There are several datasets we can use to train our tinyml model. You can find one you like. As said, we want to classify flowers using ESP32-CAM and deep learning. Therefore, we will look for a model that contains several flowers grouped in classes. Kaggle is a good starting point when you look for a dataset repository or you want to have information about Machine Learning.

This is the dataset we will use to train our machine learning model to use with ESP32-CAM. It contais 5 different flower classes:

  1. Daisy
  2. Dandelion
  3. Rose
  4. Sunflower
  5. Tulip

Before going on, it is necessary to create a Kaggle account.

Preparing the dataset to use with Edge Impulse

Before training the model, it is necessary to upload the data to Edge Impulse. To do it, we can install everything you need locally or you can use Google Colab to do it. This tutorial uses this second option. This is the link where you can download the code.

First of all, we have to download the dataset from Kaggle:

!pip install -q kaggle
import os
# Flower dataset
!kaggle datasets download -d alxmamaev/flowers-recognition
!unzip flowers-recognition.zip
# Fruit dataset
!kaggle datasets download -d moltean/fruits
!unzip fruits.zipCode language: Bash (bash)

Notice, we download two different dataset: one that contains flower and another one that contains fruits.

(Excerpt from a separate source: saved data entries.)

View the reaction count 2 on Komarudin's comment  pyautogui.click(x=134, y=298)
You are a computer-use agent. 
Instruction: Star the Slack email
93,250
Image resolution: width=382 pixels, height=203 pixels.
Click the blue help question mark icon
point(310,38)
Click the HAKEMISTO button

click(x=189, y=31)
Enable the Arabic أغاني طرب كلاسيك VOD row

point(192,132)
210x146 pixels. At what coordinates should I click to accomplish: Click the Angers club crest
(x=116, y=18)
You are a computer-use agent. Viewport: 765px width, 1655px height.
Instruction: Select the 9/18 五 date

When we train a model, it is necessary to select a class that differs from the class we want to classify. In this dataset, there are the classes we will use in the ESP32-CAM to classify images using tinyml.

I won’t cover all the datails about creating and uploading the dataset to edge impulse because it is very simple. You can refer to the colab code. Generally speaking, we will define a number of samples we want to use to classify our deep learning model, and the code uploads it to the edge impulse.

At the end, depending on the sample numbers you have configured, on the Edge Impulse side you will have:

tinyml dataset to use with ESP32-CAM to run a machine learning model on the device

Defining the model and training it to classify images

Once the data is ready, we can define the model we will use to recognize images with ESP32-CAM. Below the model in Edge Impulse:

TinyML machine learning model to use with ESP32-CAM. Deep learning model with transfer learning

There are some aspects to notice:

  1. As model input, we will use an image with 48×48 pixels. This is an important aspects. Keep in mind that the ESP32-CAM (but in general all the devices like ESP32) has a limited ammount of memory. Therefore, we have to reduce the image size. If we use a RGB image the features number that the ESP32-CAM has to handles is 48x48x3. You can easily understand that increasing the image size, the model won’t fit into the ESP32-CAM.
  2. We use the transfer learning to train the model. We will cover it later.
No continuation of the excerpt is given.